## Directions
Give back each record precisely, pictures excluded.

## Stored records

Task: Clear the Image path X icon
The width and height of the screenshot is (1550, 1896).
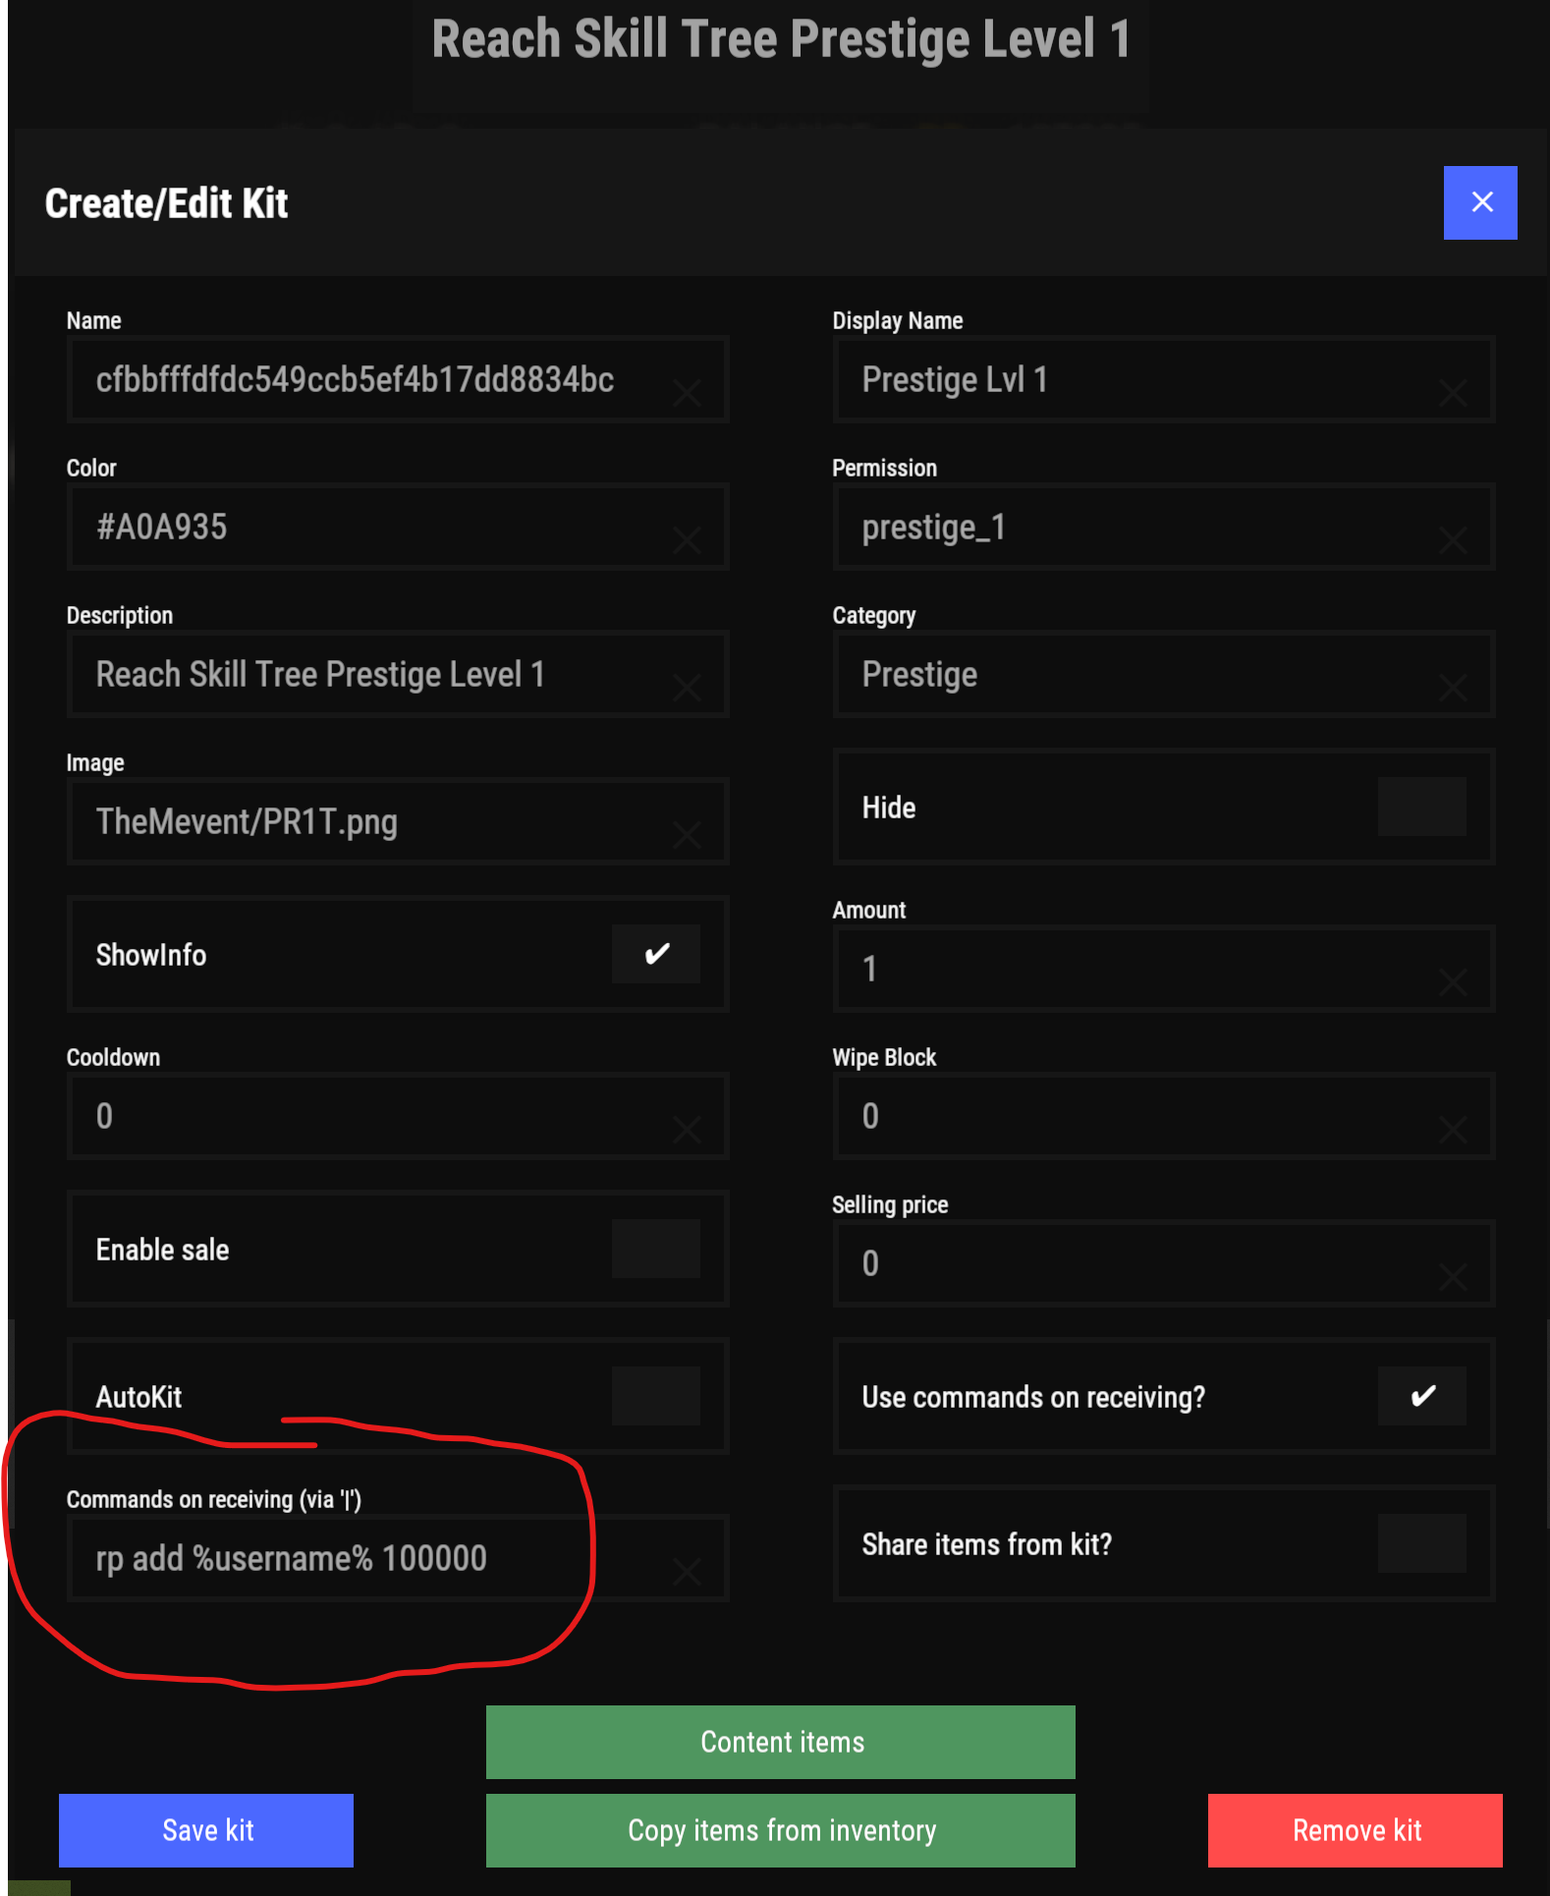Action: coord(687,835)
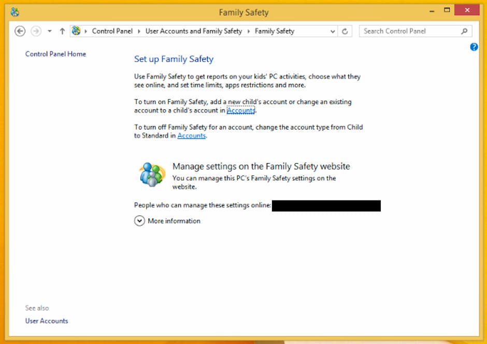
Task: Open the blue Help question mark
Action: [474, 47]
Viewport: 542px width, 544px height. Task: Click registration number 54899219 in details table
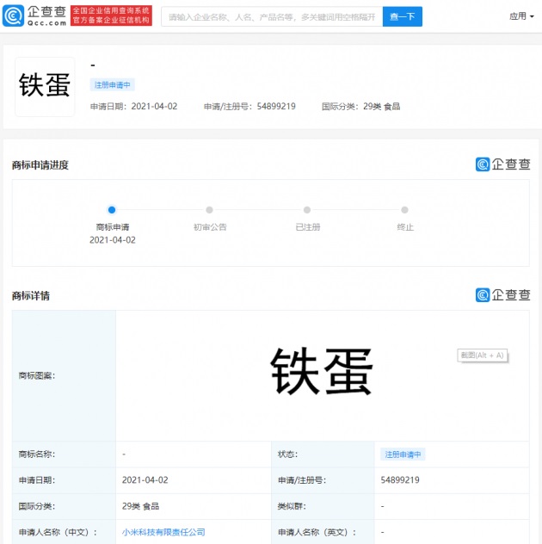pos(399,480)
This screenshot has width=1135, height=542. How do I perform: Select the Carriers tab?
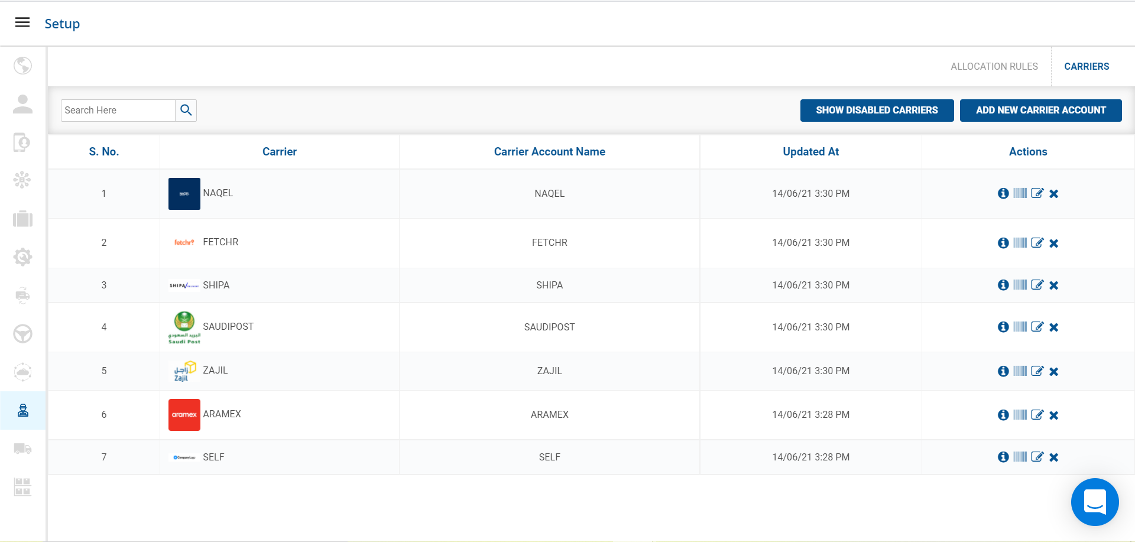[x=1087, y=67]
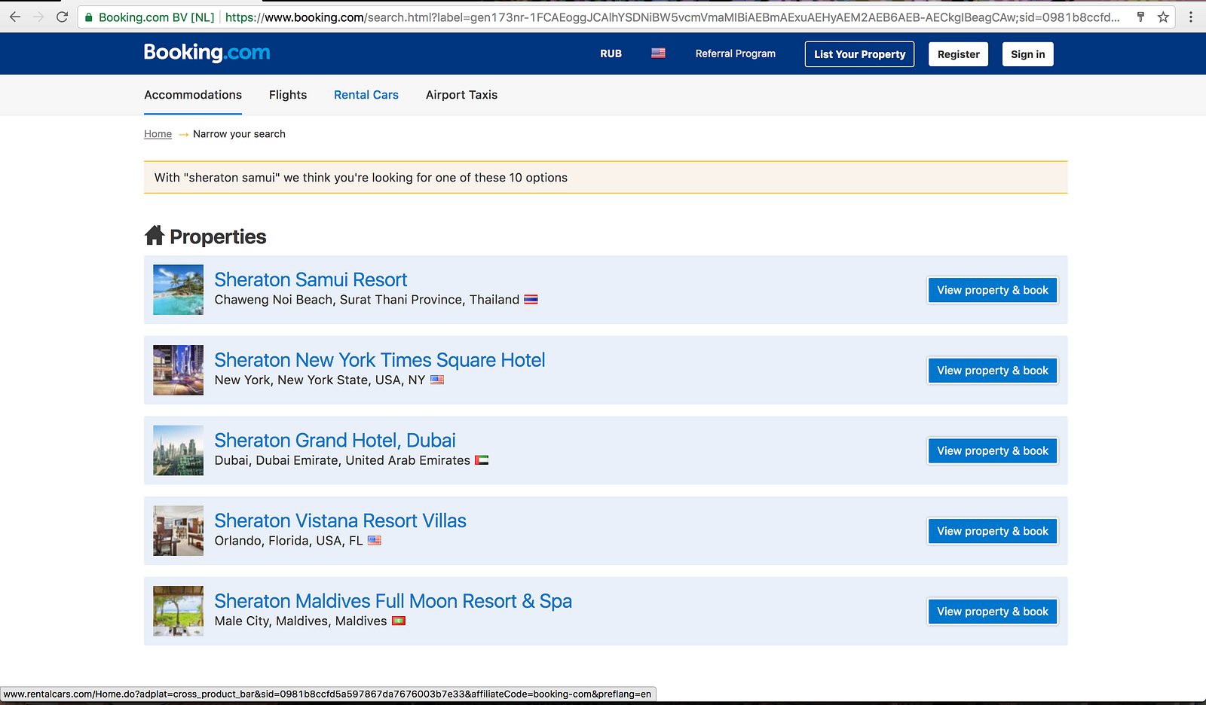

## Task result
Task: Clear the Image path X icon
The width and height of the screenshot is (1550, 1896).
Action: coord(687,835)
Task: Open the blue Help question mark
Action: [474, 47]
Viewport: 542px width, 544px height. Task: Click registration number 54899219 in details table
pos(399,480)
This screenshot has width=1135, height=542. How do I perform: Select the Carriers tab?
[x=1087, y=67]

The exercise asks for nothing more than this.